EXERCISE REQUIREMENTS =
In the material below, find the line with "Where should I"; set down that line and every line after it to the end, exactly, without pictures.
* * * *
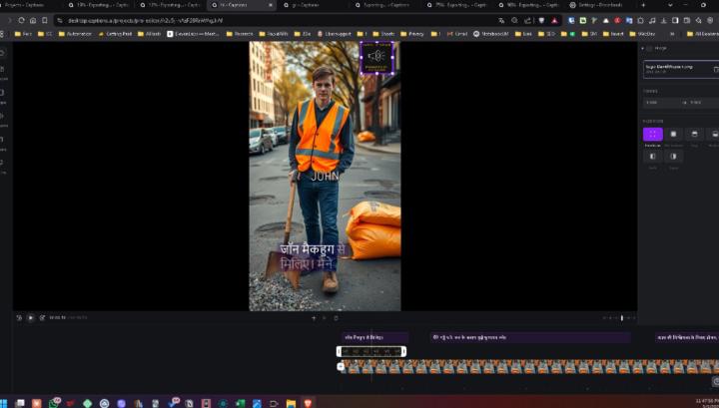Click the back arrow beside Image panel title
Image resolution: width=719 pixels, height=408 pixels.
coord(644,48)
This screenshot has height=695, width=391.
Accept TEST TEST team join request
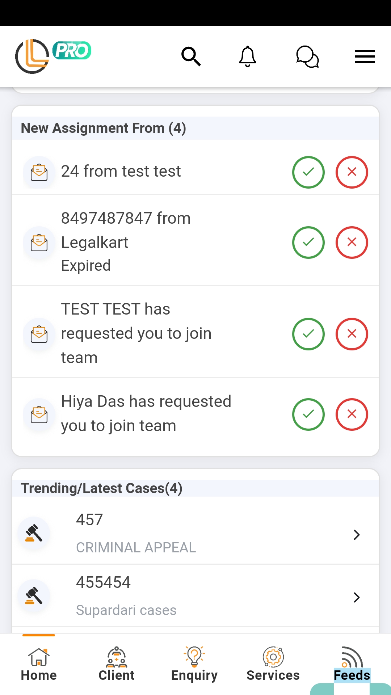[x=308, y=334]
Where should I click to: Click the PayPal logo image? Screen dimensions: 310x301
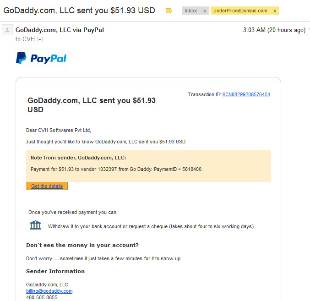click(41, 58)
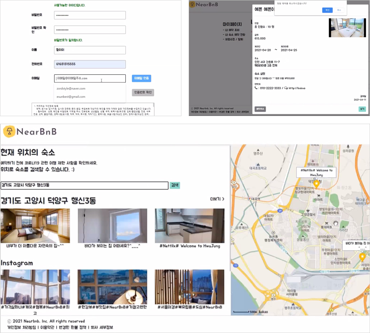The height and width of the screenshot is (333, 370).
Task: Choose esunbest@gmail.com from the autocomplete list
Action: click(x=71, y=97)
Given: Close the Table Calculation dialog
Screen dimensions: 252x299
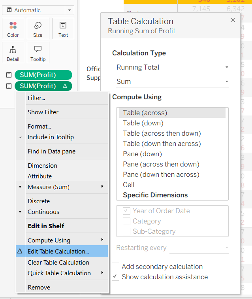Looking at the screenshot, I should [233, 20].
* * * *
RESPONSE FOR THIS EXERCISE =
Where should I click to: Click the PayPal logo image? Screen dimensions: 310x301
click(41, 58)
The height and width of the screenshot is (333, 370).
Task: Choose esunbest@gmail.com from the autocomplete list
Action: click(x=71, y=97)
Given: Close the Table Calculation dialog
Screen dimensions: 252x299
Looking at the screenshot, I should [233, 20].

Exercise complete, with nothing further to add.